La iniciativa del Instituto Paraguayo de Tecnología Agrícola es loable. Poner en marcha un programa para reactivar la producción de algodón es saludable y propio de una institución creada para acercar tecnología y métodos que mejore el desempeño, en especial, de pequeños agricultores. Pero algo es evidente: el antiguo formato de producción algodonera ya no volverá.
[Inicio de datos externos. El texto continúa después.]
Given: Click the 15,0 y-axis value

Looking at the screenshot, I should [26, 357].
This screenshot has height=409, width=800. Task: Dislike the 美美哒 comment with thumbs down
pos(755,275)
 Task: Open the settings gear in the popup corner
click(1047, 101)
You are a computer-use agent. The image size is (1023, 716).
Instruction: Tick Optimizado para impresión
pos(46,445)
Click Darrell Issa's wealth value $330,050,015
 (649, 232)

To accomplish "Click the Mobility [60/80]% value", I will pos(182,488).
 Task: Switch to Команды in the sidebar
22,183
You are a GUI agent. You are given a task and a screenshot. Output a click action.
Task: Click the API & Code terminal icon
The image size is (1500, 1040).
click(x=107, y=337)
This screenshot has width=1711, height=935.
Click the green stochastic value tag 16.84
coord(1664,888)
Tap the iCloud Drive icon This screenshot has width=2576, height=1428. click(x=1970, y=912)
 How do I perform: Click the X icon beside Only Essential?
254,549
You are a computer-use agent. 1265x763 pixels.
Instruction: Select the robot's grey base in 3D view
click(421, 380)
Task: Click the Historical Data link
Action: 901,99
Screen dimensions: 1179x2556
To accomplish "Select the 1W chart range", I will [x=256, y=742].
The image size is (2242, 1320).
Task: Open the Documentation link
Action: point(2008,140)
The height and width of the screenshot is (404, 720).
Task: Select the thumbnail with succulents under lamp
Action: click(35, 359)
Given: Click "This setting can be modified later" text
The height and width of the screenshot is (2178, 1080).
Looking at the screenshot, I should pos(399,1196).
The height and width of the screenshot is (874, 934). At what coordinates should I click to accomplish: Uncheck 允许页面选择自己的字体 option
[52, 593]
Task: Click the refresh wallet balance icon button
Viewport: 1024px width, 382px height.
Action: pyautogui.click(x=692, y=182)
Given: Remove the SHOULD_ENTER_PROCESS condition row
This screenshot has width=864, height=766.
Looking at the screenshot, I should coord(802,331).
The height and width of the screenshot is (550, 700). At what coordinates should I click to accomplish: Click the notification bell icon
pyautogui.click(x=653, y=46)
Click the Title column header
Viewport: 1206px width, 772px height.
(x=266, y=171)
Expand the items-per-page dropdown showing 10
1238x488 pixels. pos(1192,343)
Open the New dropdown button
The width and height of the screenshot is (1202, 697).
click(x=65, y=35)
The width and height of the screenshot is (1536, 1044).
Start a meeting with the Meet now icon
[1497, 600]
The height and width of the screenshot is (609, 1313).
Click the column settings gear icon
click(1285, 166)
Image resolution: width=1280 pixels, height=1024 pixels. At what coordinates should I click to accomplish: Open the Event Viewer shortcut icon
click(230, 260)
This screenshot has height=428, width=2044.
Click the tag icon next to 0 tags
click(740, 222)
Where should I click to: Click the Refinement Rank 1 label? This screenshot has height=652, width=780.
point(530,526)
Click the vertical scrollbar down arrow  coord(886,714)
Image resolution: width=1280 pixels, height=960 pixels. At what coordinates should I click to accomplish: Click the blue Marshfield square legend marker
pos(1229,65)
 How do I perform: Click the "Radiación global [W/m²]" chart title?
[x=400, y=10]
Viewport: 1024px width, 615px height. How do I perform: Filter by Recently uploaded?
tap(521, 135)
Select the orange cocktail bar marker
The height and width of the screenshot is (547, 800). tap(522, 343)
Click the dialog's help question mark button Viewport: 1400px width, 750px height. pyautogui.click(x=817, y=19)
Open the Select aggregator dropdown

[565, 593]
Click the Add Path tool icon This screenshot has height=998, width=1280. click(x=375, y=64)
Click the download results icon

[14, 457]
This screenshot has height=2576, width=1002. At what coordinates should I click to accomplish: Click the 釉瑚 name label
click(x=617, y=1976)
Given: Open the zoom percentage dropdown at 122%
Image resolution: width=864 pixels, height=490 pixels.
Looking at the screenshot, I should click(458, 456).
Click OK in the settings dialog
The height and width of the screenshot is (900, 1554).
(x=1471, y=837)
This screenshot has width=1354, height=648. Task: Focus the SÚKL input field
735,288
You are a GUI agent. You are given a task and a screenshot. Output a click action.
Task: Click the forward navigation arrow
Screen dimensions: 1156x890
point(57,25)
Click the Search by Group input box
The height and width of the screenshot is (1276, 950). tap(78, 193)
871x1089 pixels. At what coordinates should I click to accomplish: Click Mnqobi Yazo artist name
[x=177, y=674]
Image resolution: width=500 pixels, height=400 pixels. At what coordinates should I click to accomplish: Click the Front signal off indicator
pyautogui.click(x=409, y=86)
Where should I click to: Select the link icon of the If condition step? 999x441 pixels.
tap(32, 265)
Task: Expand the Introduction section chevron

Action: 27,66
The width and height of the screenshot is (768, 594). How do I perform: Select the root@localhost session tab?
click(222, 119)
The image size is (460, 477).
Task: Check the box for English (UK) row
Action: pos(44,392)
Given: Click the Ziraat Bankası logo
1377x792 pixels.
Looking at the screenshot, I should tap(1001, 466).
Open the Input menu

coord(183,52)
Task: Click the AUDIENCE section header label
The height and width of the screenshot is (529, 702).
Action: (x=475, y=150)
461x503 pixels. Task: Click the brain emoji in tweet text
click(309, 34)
Tres décadas atrás, el algodón era el rubro estrella del campo paraguayo. Se lo cultivaba en mas de 200.000 fincas emergentes del patrón de reforma agraria, con un promedio de 20 hectáreas. Era una actividad típicamente familiar, con escasa tecnología y alto componente de trabajo manual. Esta modalidad fue acompañada por investigaciones del Instituto Agronómico Nacional (el actual IPTA) que desarrolló variedades muy exitosas, entre ellas las B-50 y P-279 sobre las cuales se fundó el boom que llevó a la fibra paraguaya a ubicarse entre las mejores del mundo. Los pequeños productores aprendieron a utilizar aquellas semillas y sacarles el mejor beneficio que pudieron, pero tropezando con un limitante muy duro: la productividad por hectárea. La rentabilidad se movía en un terreno muy estrecho entre el costo de cultivo por hectárea y el precio de la tonelada en rama, con márgenes muy volátiles. Eso provocaba cada año una pulseada entre industriales y campesinos que el Gobierno intentaba zanjar fijando un precio de acopio, modelo insostenible y condenado a la desaparición como finalmente ocurrió.
La nueva batalla del algodón se libra en el terreno tecnológico, con parcelas más grandes en busca de rendimientos mayores con uso del algodón transgénico. Esto implica disponibilidad de capital para la compra de maquinaria, semillas e insumos.